Cytosine mimic azophenoxazine tCOAzo quenches FAM fluorescence and provides concentration-dependent Raman quenching upon molecular beacon hybridization.

Abstract

The molecular beacon (MB) strategy finds diverse applications in bioimaging, biosensing and disorders diagnostics. Classical MBs are loop-stem hairpin oligonucleotides modified with a reporter and a quencher at the 5'- and 3'- ends. Hybridization with a specific target leads to spatial separation of the quencher and the reporter with subsequent changes in spectral signal, for example, an increase in reporter fluorescence emission.

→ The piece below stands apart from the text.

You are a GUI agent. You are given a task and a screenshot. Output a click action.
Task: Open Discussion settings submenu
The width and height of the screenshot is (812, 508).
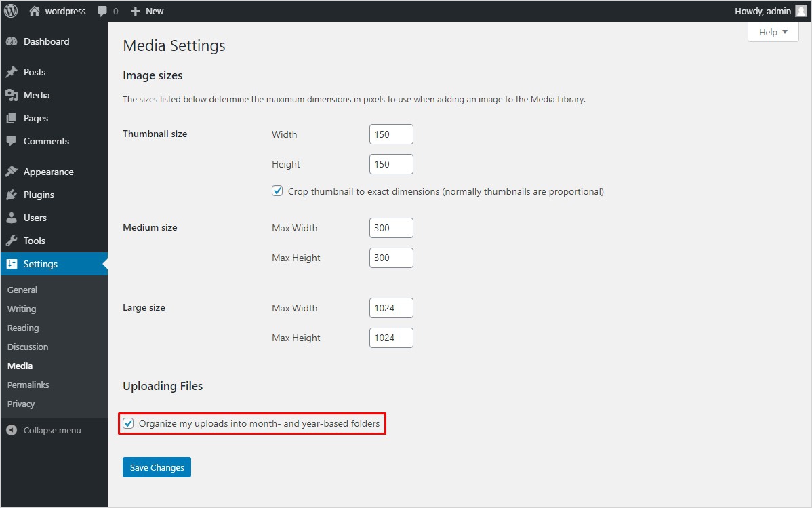point(28,347)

However, hydrophobic interactions between a convenient bulky quencher and the reporter might influence hybridization properties and limit stem length in MB design. In this work, we studied the synthetic nucleobase analog tC^o_Azo mimicking cytosine, capable of quenching reporter (FAM) fluorescence in folded MBs while minimally affecting their stability compared to MBs with classical FAM/BHQ1 labels. In addition, we conducted a preliminary assessment of the applicability of FAM/tC^o_Azo-modified MBs for SERS-based techniques using short single-stranded and long double-stranded DNA fragments from Fusarium avenaceum elongation factor 1a DNA as matrices. SERS intensity was decreased in the presence of matrix DNA compared to the scrambled sequence; and the MB modified with three tC^o_Azo residues provided concentration-dependent signal. The results indicate that tC^o_Azo is a promising tool for fine tuning MB properties for fluorescent- and SERS-based diagnostic applications.